3. Ciò in quanto il provvedimento sanzionatorio dell’Autorità Garante aveva configurato un illecito unitario, realizzatosi anche grazie al coinvolgimento della società Kuadra. In tal modo, secondo il ricorrente, i giudici amministrativi di entrambi i gradi di giudizio si sono sostituiti all’Autorità Garante nell’eseguire un accertamento e nell’esprimere una valutazione che spettavano solo a quest’ultima. Invece, una volta accertato che la pratica concordata tra quattro parti, così come contestata dall’Autorità Garante, era errata a causa dell’estraneità di Kuadra, il giudice amministrativo, anzichè riqualificare l’illecito, trasformandolo in una pratica concordata fra tre parti, avrebbe dovuto annullare integralmente e per tutte le parti il provvedimento sanzionatorio, salva la distinzione del ruolo di ciascuna, e lasciare, semmai, all’Autorità garante la possibilità di perfezionare un nuovo procedimento.

4. Il motivo è inammissibile.

Invero, premesso che parte ricorrente lamenta sostanzialmente un eccesso di potere giurisdizionale da parte del Consiglio di Stato per sconfinamento nella discrezionalità riservata alla P.A., si osserva al contrario che nella sentenza impugnata sono state diffusamente esposte le ragioni per le quali è stato condiviso il convincimento del giudice di primo grado secondo cui l’accoglimento del ricorso di Kuadra s.p.a., per motivi personali a quest’ultima, non comportava una modificazione degli elementi costitutivi dell’intesa restrittiva quale accertata dall’Autorità nei confronti delle altre tre imprese sulla base delle condotte concertative ad esse contestate, che rimanevano inalterate. In tal modo il Consiglio di Stato ha svolto un’attività interpretativa e di apprezzamento degli elementi di causa che – a prescindere dalla esattezza o meno delle conclusioni cui il Giudice amministrativo è pervenuto – costituisce una prerogativa tipica della funzione giurisdizionale e non può dunque integrare di per sè sola la violazione dei limiti esterni della giurisdizione da parte del giudice amministrativo, così da giustificare il ricorso previsto dall’art. 111 Cost., comma 8. (per un caso analogo già deciso da questa Corte v. Sez. Un., ord. n. 1412 del 18.1.2019).

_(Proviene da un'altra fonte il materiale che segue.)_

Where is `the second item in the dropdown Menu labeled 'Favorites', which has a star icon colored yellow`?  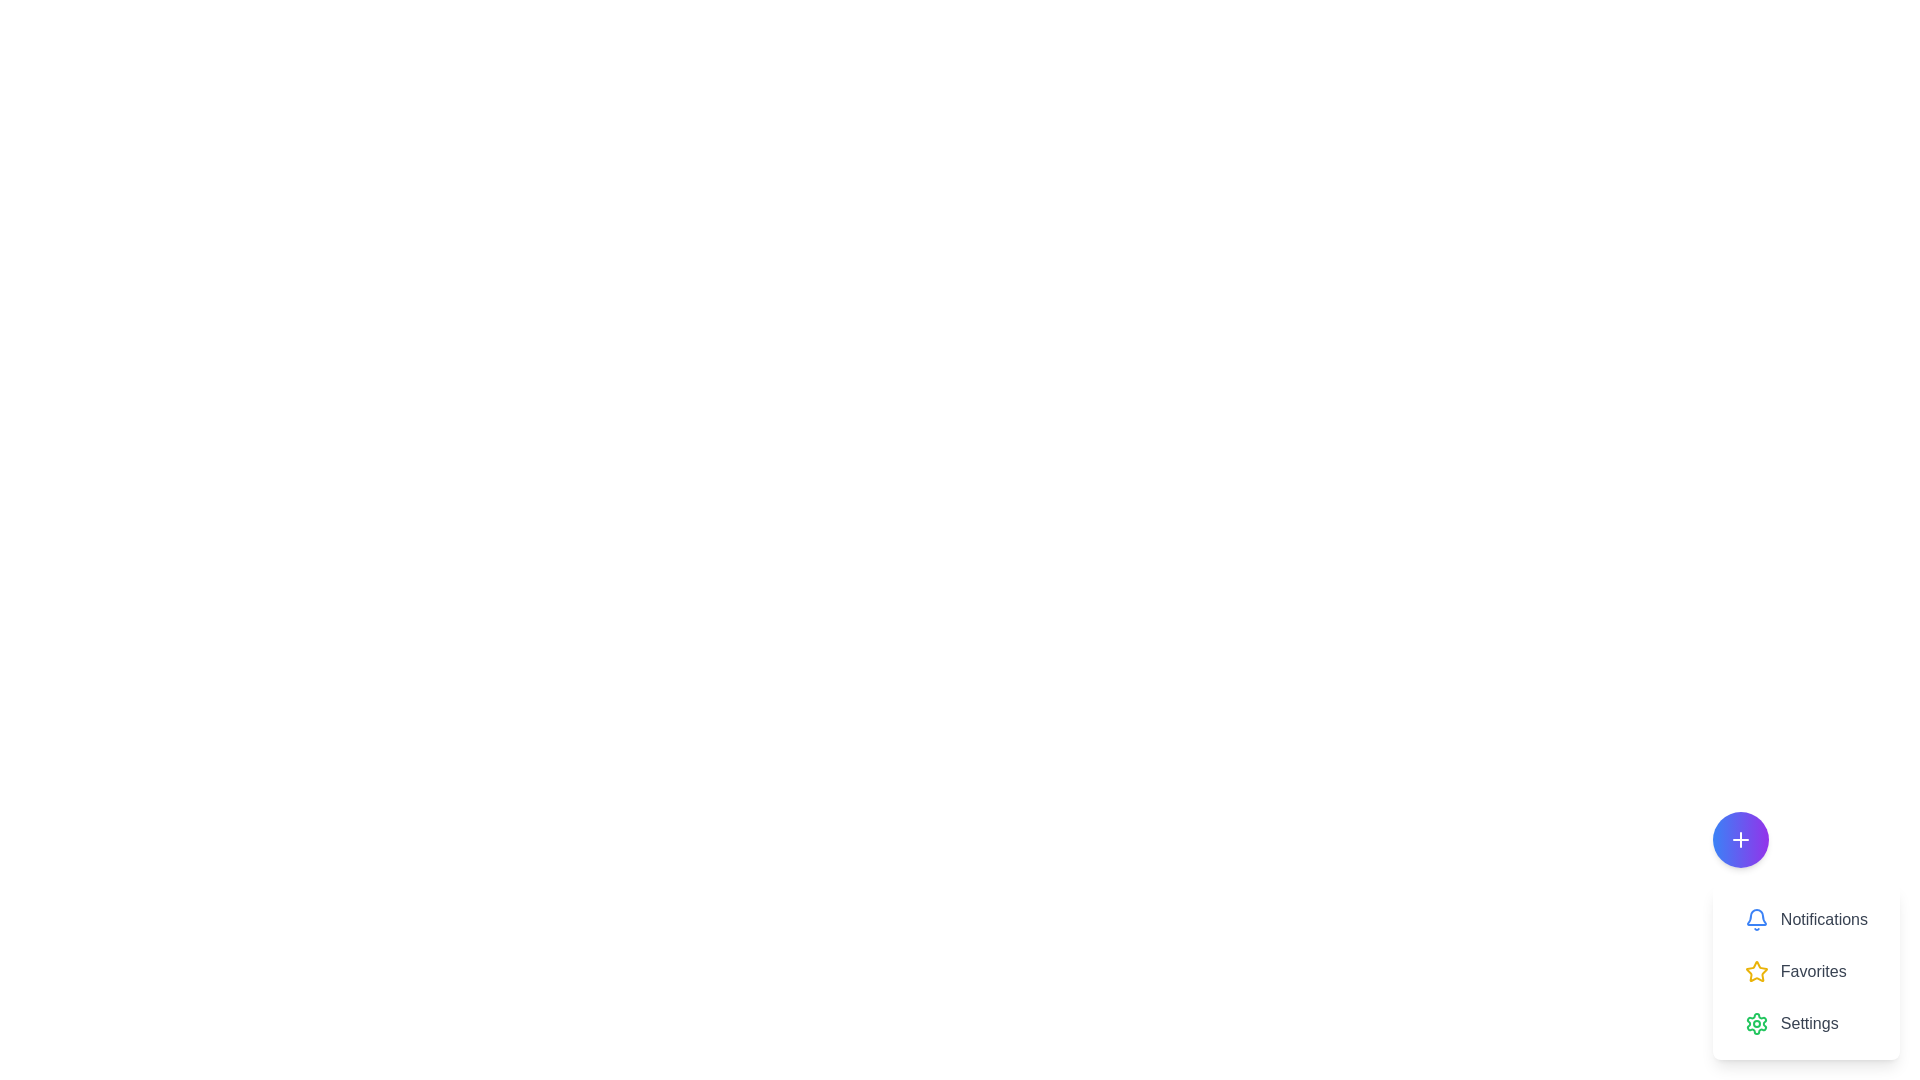 the second item in the dropdown Menu labeled 'Favorites', which has a star icon colored yellow is located at coordinates (1806, 971).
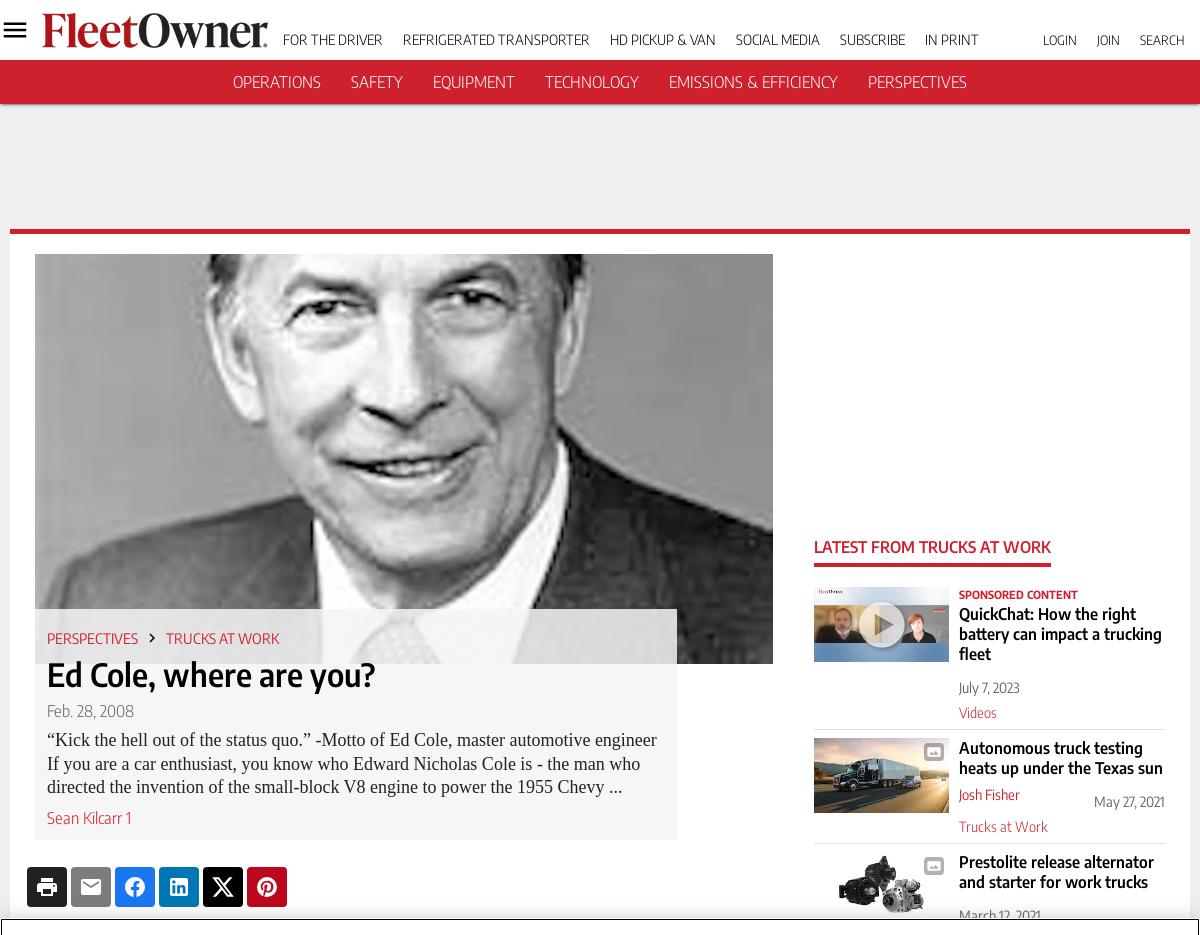 This screenshot has width=1200, height=935. I want to click on 'Technology', so click(590, 81).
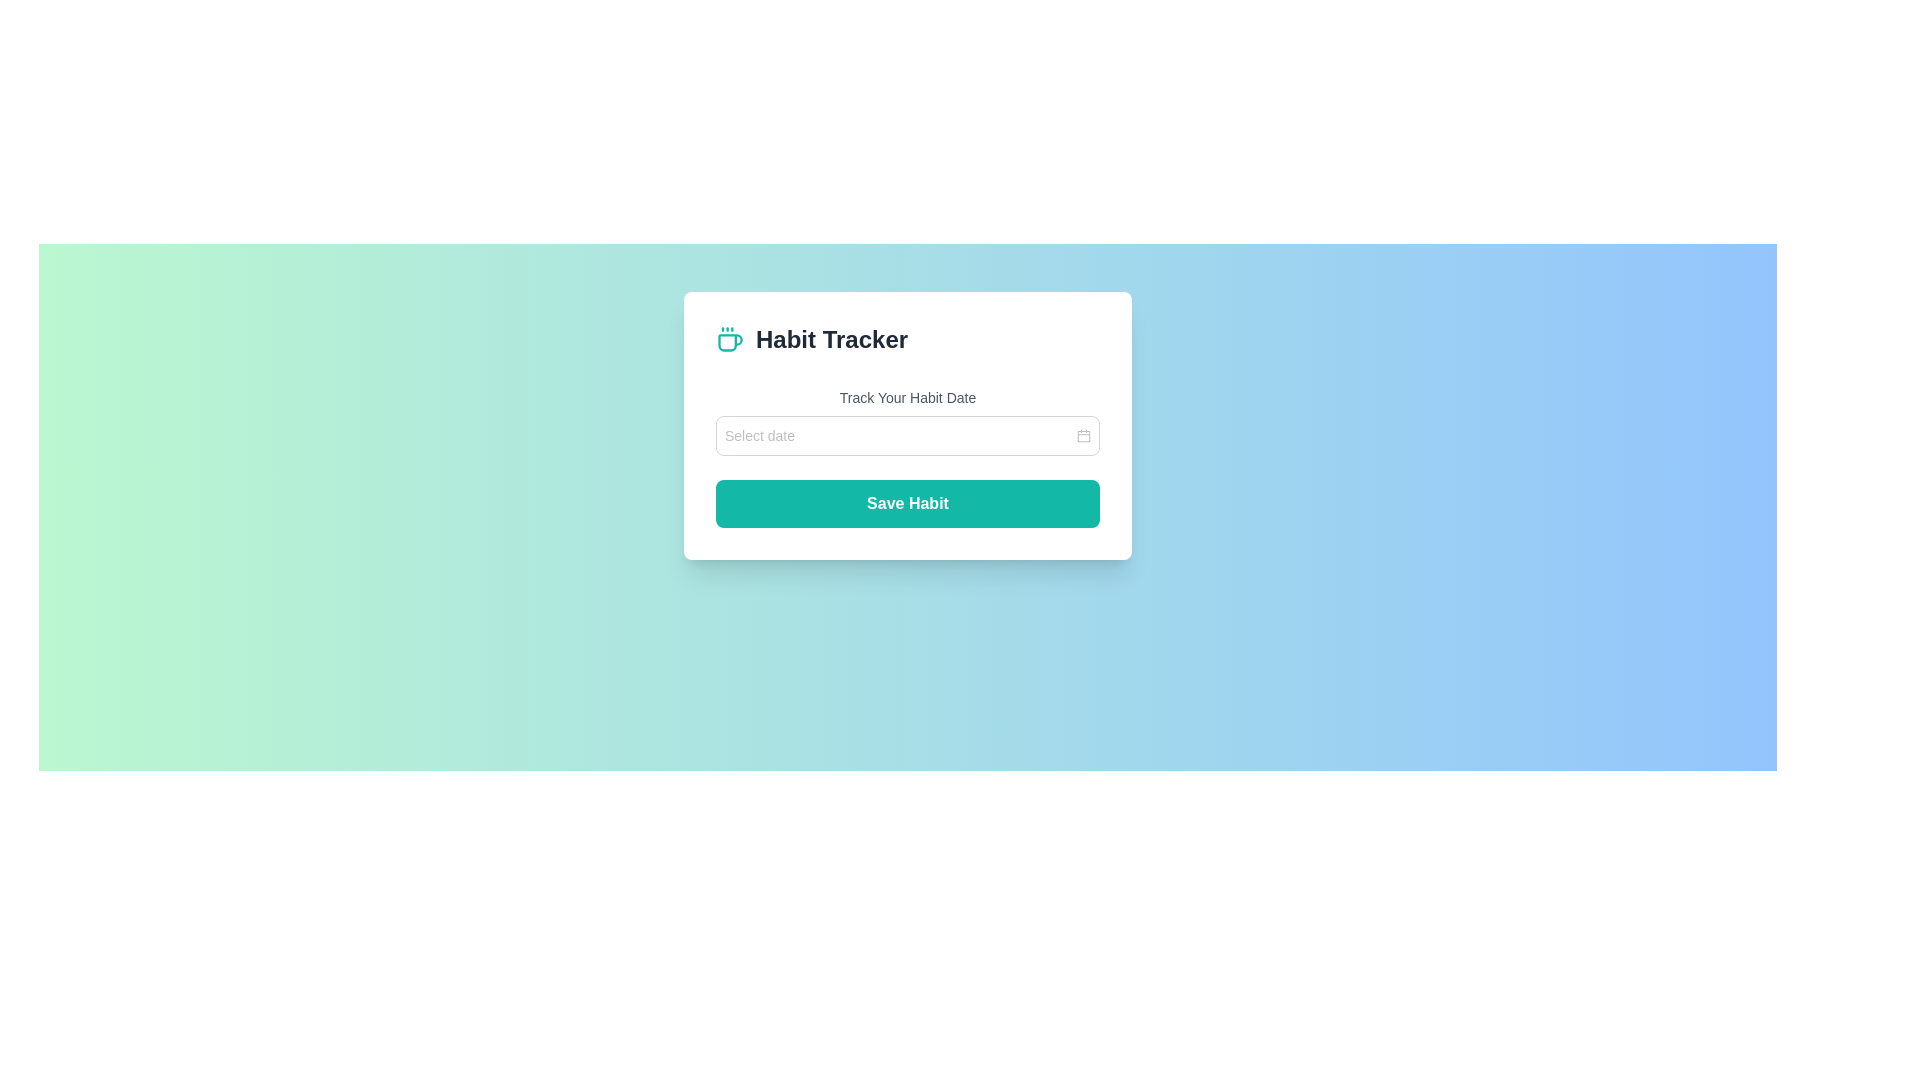 The image size is (1920, 1080). I want to click on the calendar icon located at the rightmost end of the 'Select date' input field in the habit tracking interface, so click(1083, 434).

5. In definitiva, il Consiglio di Stato non si è sostituito alla pubblica amministrazione nella verifica della sussistenza dell’incolpazione mossa dall’Autorità Garante nei confronti di tutte e quattro le società, non avendo modificato gli elementi costitutivi dell’addebito ma avendo semplicemente accertato, sulla base di una adeguata motivazione e sulla scorta delle prerogative della funzione giurisdizionale, che allo stesso restava estranea la società Kuadra.

6. Pertanto, va dichiarata l’inammissibilità del ricorso.

Le spese del presente giudizio seguono la soccombenza del ricorrente e vanno liquidate come da dispositivo, mentre non va adottata alcuna statuizione nei confronti degli altri enti rimasti solo intimati.

Ricorrono i presupposti per il pagamento, da parte del ricorrente, del contributo unificato di cui al D.P.R. 30 maggio 2002, n. 115, art. 13 come da dispositivo.

P.Q.M.

La Corte dichiara il ricorso inammissibile. Condanna il ricorrente al pagamento, in favore dell’Autorità Garante della Concorrenza e del Mercato, delle spese nella misura di Euro 8000,00 per compensi professionali, oltre spese prenotate a debito. Nulla nei confronti degli altri enti rimasti intimati.

Ai sensi del D.P.R. n. 115 del 2002, art. 13, comma 1 quater, dà atto della sussistenza dei presupposti per il versamento, da parte del ricorrente, dell’ulteriore importo a titolo di contributo unificato pari a quello dovuto per il ricorso, a norma dello stesso art. 13, comma 1 bis.

Così deciso in Roma, il 26 marzo 2019.